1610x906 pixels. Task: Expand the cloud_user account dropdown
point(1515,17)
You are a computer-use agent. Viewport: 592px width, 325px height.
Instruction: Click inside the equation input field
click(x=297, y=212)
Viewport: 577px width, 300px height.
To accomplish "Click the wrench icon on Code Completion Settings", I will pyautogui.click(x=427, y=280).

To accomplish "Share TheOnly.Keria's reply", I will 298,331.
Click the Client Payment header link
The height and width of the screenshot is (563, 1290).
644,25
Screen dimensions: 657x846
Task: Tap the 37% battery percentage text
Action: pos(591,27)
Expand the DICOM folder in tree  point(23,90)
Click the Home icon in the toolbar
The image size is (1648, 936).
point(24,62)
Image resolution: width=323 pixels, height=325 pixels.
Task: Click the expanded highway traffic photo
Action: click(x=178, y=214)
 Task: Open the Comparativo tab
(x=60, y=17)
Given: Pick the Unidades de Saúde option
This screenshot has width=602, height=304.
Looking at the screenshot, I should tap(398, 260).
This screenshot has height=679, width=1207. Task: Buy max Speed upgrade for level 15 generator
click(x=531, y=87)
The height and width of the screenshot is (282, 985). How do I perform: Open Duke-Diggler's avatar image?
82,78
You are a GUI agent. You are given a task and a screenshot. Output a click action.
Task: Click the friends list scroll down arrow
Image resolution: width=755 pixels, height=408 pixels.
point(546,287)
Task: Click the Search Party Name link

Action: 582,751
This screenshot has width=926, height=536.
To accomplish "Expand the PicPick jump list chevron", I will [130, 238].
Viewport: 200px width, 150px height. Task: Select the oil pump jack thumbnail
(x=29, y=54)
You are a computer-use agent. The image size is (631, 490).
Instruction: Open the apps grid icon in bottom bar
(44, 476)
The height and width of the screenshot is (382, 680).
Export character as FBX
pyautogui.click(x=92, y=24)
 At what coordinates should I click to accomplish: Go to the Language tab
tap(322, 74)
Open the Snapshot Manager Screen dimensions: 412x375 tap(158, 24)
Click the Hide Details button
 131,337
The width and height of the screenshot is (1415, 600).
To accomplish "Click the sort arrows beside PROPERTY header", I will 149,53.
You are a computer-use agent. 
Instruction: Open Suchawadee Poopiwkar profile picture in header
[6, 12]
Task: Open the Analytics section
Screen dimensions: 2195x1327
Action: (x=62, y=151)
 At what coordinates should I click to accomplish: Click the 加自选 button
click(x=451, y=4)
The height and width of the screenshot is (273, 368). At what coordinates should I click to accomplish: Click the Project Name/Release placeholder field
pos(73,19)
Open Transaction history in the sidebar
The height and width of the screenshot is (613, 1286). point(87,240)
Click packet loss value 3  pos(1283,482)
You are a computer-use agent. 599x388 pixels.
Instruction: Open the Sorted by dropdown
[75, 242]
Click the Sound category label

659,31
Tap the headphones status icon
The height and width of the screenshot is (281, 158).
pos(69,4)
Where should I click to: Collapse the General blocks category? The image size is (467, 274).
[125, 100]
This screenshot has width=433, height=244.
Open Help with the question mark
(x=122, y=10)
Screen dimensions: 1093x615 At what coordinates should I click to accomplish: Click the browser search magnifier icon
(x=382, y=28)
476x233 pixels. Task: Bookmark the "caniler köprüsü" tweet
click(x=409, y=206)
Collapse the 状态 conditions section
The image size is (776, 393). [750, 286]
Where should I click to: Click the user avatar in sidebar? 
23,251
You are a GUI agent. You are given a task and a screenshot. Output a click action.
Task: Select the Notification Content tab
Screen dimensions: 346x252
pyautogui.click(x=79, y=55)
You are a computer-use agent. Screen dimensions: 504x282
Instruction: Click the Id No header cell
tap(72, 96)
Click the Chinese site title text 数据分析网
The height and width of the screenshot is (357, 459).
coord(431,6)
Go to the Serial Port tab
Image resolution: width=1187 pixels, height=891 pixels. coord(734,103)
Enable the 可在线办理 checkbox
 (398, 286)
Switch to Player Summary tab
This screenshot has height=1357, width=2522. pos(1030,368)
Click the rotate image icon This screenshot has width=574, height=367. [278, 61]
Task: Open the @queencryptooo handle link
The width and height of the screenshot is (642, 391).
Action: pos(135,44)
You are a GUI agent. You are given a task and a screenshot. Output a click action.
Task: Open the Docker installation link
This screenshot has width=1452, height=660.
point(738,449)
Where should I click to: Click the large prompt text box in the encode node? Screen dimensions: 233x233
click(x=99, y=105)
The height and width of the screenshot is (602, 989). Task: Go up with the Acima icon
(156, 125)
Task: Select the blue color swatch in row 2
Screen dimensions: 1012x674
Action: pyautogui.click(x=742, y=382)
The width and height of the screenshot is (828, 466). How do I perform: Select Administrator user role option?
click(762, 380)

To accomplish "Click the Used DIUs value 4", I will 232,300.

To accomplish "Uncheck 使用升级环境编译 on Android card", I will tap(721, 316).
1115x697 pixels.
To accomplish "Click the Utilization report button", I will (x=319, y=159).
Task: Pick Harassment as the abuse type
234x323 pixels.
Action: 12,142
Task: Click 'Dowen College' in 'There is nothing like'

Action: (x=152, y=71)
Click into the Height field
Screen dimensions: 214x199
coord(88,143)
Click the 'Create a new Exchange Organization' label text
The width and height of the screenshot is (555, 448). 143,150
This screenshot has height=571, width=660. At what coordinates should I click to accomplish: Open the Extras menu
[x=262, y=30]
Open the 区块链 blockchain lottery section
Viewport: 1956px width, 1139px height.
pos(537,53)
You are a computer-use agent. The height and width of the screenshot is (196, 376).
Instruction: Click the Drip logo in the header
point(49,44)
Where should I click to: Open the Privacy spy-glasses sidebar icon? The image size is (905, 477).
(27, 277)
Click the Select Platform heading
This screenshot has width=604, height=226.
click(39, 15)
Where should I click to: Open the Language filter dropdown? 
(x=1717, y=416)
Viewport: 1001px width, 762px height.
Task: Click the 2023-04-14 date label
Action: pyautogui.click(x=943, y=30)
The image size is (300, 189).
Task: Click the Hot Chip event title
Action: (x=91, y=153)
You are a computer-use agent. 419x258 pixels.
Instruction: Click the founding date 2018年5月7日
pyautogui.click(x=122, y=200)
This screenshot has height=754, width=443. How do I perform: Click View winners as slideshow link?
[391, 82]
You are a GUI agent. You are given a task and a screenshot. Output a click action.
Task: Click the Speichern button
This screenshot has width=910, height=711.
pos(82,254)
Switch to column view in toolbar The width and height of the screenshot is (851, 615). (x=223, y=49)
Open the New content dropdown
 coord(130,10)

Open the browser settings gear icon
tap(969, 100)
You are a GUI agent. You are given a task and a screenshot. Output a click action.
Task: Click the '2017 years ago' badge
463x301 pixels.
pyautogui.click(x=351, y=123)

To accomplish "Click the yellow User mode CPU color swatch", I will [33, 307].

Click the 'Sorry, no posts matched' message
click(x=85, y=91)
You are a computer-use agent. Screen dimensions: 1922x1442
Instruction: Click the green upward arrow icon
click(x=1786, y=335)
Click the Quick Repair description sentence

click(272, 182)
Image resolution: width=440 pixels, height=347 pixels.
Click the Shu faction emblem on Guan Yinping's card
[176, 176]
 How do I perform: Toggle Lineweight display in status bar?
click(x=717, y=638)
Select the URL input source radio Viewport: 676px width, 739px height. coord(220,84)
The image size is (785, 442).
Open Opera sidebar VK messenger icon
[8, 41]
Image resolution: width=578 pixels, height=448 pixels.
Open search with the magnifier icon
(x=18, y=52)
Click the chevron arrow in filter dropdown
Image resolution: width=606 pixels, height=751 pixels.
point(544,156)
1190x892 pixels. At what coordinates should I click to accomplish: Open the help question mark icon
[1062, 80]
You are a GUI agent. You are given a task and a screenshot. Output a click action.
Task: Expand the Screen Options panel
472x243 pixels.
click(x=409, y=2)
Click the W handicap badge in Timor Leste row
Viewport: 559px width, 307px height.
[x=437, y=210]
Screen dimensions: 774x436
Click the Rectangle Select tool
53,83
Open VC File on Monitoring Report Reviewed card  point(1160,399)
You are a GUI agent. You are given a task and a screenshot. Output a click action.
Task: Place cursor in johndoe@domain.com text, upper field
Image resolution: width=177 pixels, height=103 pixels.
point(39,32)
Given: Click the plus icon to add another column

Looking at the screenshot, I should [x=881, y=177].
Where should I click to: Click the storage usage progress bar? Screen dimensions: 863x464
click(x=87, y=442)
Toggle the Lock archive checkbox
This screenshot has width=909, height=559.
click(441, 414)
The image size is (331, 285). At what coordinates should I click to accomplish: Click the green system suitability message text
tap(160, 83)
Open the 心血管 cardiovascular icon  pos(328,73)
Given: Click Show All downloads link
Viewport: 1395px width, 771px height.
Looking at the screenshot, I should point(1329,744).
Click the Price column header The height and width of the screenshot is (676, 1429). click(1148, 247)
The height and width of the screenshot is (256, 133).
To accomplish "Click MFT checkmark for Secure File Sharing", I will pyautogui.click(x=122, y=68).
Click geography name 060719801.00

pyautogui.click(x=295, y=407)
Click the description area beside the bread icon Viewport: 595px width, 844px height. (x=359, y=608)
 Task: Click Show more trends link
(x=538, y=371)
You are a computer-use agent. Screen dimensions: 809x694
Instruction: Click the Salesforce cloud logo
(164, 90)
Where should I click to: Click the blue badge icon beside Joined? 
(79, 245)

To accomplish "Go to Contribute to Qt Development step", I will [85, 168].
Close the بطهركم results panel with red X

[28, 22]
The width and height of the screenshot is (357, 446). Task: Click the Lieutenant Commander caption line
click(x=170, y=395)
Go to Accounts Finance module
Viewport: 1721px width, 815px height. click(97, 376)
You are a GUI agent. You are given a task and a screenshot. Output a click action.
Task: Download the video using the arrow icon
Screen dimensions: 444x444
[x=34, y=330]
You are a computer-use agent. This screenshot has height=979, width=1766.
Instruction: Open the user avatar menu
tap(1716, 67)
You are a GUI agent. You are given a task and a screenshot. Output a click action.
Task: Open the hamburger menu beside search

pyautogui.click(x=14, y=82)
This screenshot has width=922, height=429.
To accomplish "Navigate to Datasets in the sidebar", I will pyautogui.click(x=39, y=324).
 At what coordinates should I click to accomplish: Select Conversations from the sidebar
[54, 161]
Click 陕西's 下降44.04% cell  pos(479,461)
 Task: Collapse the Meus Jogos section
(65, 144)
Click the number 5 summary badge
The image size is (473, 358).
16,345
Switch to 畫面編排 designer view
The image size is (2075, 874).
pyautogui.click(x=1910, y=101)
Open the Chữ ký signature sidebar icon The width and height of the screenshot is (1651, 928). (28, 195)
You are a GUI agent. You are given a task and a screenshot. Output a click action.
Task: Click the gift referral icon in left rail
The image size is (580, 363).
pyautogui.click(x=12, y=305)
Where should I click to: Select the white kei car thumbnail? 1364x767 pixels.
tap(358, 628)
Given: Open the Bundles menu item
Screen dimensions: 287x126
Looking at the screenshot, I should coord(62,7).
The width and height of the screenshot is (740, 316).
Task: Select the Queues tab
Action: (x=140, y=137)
══════
Aim of the exercise: Reproduce verbatim the material from its first line through the line containing "click(x=531, y=87)", including both.

Exercise result:
1610x906 pixels. Task: Expand the cloud_user account dropdown
point(1515,17)
You are a computer-use agent. Viewport: 592px width, 325px height.
Instruction: Click inside the equation input field
click(x=297, y=212)
Viewport: 577px width, 300px height.
To accomplish "Click the wrench icon on Code Completion Settings", I will pyautogui.click(x=427, y=280).

To accomplish "Share TheOnly.Keria's reply", I will 298,331.
Click the Client Payment header link
The height and width of the screenshot is (563, 1290).
644,25
Screen dimensions: 657x846
Task: Tap the 37% battery percentage text
Action: pos(591,27)
Expand the DICOM folder in tree  point(23,90)
Click the Home icon in the toolbar
The image size is (1648, 936).
point(24,62)
Image resolution: width=323 pixels, height=325 pixels.
Task: Click the expanded highway traffic photo
Action: click(x=178, y=214)
 Task: Open the Comparativo tab
(x=60, y=17)
Given: Pick the Unidades de Saúde option
This screenshot has width=602, height=304.
Looking at the screenshot, I should tap(398, 260).
This screenshot has height=679, width=1207. Task: Buy max Speed upgrade for level 15 generator
click(x=531, y=87)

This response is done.